You may be familiar with henna, a reddish-brown coloring made from a flowering plant that grows in tropical and subtropical regions of Africa and Asia. Since the Bronze Age, people have used dried henna, ground into a paste, to dye skin, hair, fingernails, leather, silk and wool. This decoration—sometimes also known as mehndi—is still used today around the world to decorate the skin in cultural festivals and celebrations.

However, today so-called “black henna” is often used in place of traditional henna. Inks marketed as black henna may be a mix of henna with other ingredients, or may really be hair dye alone. The reason for adding other ingredients is to create tattoos that are darker and longer lasting, but use of black henna is potentially harmful.

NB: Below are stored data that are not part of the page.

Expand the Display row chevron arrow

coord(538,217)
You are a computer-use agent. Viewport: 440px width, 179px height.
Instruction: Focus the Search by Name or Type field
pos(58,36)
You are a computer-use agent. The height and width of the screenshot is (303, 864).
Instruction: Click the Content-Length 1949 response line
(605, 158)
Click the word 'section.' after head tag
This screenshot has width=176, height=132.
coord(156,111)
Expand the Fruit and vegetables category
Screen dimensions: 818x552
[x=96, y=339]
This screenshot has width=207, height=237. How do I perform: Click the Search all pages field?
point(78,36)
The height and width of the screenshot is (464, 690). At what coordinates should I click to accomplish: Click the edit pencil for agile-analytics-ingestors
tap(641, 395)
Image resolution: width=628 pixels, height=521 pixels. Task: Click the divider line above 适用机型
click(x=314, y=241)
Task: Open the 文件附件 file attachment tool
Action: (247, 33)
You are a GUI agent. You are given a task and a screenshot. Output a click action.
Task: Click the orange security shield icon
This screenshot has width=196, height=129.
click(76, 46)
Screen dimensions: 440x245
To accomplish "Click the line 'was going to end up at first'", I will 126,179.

That’s because the extra ingredient used to blacken henna is often a coal-tar hair dye containing p-phenylenediamine (PPD), an ingredient that can cause dangerous skin reactions in some people. Sometimes, the artist may use a PPD-containing hair dye alone. Either way, there’s no telling who will be affected. By law, PPD is not permitted in cosmetics intended to be applied to the skin.

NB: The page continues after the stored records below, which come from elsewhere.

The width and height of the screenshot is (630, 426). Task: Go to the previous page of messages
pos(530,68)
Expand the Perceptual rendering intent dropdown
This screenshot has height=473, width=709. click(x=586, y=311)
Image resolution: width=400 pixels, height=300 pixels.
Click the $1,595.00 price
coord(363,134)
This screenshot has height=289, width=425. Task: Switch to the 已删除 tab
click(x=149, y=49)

You may see “black henna” used in places such as temporary tattoo kiosks at beaches, boardwalks, and other holiday destinations, as well as in some ethnic or specialty shops. While states have jurisdiction over professional practices such as tattooing and cosmetology, that oversight differs from state to state. Some states have laws and regulations for temporary tattooing, while others don’t. So, depending on where you are, it’s possible no one is checking to make sure the artist is following safe practices or even knows what may be harmful to consumers.

A number of consumers have learned the risks the hard way, reporting significant bad reactions shortly after the application of black henna temporary tattoos.

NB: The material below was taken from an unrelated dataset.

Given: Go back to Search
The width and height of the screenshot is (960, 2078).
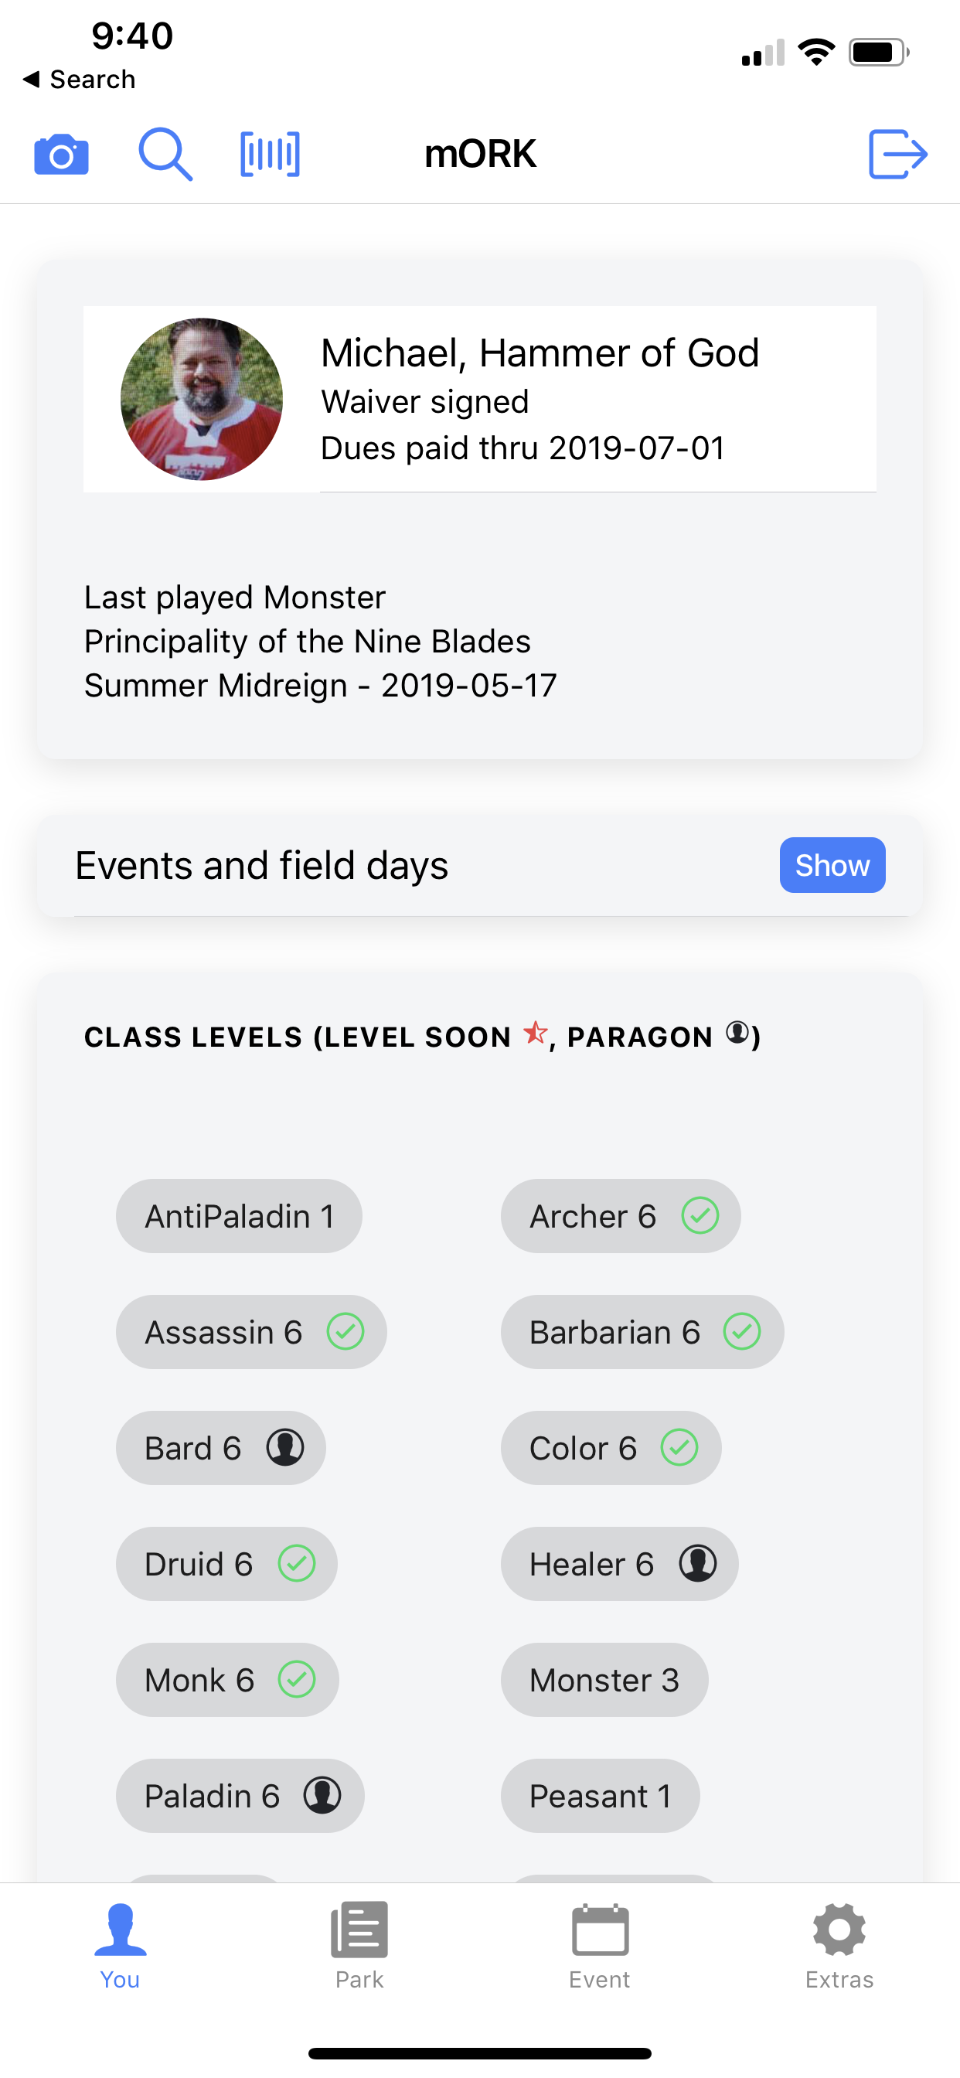Looking at the screenshot, I should point(80,79).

  • The parents of a 5-year-old girl reported that she developed severe reddening on her forearm about two weeks after receiving a black henna temporary tattoo. “What we thought would be a little harmless fun ended up becoming more like a nightmare for us,” the father says. “My hope is that by telling people about our experience, I can help prevent this from happening to some other unsuspecting kids and parents.”
  • The mother of a 17-year-old girl agrees. “At first I was a little upset she got the tattoo without telling me,” she says. “But when it became red and itchy and later began to blister and the blisters filled with fluid, I was beside myself.” She explains that as a nurse, she’s used to seeing all manner of injuries, “but when it’s your own child, it’s pretty scary,” she says.
  • And another mother, whose teenager had no reaction to red henna tattoos, describes the skin on her daughter’s back as looking “the way a burn victim looks, all blistered and raw” after a black henna tattoo was applied there. She says that according to her daughter’s doctor, the teenager will have scarring for life.

If you have a reaction to or concern about a temporary tattoo or any other cosmetic, in addition to recommending that you contact your health care professional, FDA asks you to contact MedWatch, the agency’s problem-reporting program. You can also call 1-800-FDA-1088 to report by telephone, or contact the nearest FDA consumer complaint coordinator in your area.